▽
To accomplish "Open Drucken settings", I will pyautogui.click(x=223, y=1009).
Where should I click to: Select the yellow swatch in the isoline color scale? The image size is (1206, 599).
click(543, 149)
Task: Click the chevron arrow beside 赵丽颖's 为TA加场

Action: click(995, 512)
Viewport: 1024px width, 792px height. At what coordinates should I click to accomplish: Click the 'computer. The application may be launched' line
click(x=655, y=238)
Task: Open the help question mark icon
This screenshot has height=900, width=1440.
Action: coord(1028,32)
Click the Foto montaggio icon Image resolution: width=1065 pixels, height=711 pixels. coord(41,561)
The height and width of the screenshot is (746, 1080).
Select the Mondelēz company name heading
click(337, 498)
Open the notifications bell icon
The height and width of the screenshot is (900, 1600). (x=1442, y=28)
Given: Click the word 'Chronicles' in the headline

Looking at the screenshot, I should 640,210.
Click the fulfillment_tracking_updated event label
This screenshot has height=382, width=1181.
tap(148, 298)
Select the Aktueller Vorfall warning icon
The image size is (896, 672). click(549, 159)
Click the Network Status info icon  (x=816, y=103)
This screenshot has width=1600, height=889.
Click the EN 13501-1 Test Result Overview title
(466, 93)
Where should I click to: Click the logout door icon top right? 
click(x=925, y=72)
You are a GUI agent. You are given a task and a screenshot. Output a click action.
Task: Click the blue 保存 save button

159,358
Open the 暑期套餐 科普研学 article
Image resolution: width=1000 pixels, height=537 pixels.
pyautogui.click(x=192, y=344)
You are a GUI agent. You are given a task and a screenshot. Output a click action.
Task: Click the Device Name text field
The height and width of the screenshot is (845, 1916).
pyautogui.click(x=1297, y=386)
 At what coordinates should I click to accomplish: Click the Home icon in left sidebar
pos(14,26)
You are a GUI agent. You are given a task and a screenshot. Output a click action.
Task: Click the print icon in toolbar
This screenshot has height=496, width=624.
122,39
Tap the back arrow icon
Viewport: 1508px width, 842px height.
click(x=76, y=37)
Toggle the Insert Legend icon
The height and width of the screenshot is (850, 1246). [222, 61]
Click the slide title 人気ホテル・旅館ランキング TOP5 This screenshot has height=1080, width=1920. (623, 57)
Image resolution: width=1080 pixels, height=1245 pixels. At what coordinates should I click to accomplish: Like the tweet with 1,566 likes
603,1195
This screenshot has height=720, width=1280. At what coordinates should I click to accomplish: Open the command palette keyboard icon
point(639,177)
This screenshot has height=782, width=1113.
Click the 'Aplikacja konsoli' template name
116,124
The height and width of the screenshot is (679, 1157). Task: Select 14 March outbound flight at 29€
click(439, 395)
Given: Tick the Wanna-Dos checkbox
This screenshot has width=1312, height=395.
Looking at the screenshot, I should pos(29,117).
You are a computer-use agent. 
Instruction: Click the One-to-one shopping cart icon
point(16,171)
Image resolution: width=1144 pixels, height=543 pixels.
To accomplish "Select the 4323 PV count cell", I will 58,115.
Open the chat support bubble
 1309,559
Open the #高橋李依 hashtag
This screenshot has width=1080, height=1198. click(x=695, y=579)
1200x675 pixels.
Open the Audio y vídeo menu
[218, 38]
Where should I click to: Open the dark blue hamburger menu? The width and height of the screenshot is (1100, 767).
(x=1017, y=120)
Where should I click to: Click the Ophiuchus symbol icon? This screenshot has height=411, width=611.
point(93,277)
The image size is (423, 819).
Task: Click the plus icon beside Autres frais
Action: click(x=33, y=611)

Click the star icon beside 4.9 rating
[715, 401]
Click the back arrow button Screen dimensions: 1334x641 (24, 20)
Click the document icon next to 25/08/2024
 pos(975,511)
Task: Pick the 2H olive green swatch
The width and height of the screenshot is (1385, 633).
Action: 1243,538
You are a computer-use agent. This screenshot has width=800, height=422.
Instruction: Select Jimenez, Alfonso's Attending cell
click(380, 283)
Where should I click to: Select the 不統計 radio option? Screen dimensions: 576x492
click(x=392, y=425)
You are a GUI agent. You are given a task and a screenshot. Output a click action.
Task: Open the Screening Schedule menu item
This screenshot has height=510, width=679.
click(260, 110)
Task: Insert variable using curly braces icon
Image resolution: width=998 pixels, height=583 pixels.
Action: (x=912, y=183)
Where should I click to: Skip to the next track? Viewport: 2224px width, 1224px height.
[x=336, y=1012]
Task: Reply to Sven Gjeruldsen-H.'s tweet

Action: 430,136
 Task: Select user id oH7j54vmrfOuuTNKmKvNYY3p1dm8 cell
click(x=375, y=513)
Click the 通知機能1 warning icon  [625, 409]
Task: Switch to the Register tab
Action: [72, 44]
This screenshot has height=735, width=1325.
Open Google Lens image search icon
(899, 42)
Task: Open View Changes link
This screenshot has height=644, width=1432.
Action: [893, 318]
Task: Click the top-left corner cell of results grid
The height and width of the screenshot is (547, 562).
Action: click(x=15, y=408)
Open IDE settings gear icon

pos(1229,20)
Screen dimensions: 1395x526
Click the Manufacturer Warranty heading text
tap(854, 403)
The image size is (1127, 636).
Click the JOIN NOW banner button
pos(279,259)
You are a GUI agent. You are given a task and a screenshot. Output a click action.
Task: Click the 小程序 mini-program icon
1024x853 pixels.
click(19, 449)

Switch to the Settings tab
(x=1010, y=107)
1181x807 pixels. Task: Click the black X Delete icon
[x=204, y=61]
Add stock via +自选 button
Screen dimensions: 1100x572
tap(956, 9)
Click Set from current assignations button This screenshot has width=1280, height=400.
△
Exercise brief
Considering the records above, count the lines where the string "back" occurs and return that number alone.

Output of the exercise
2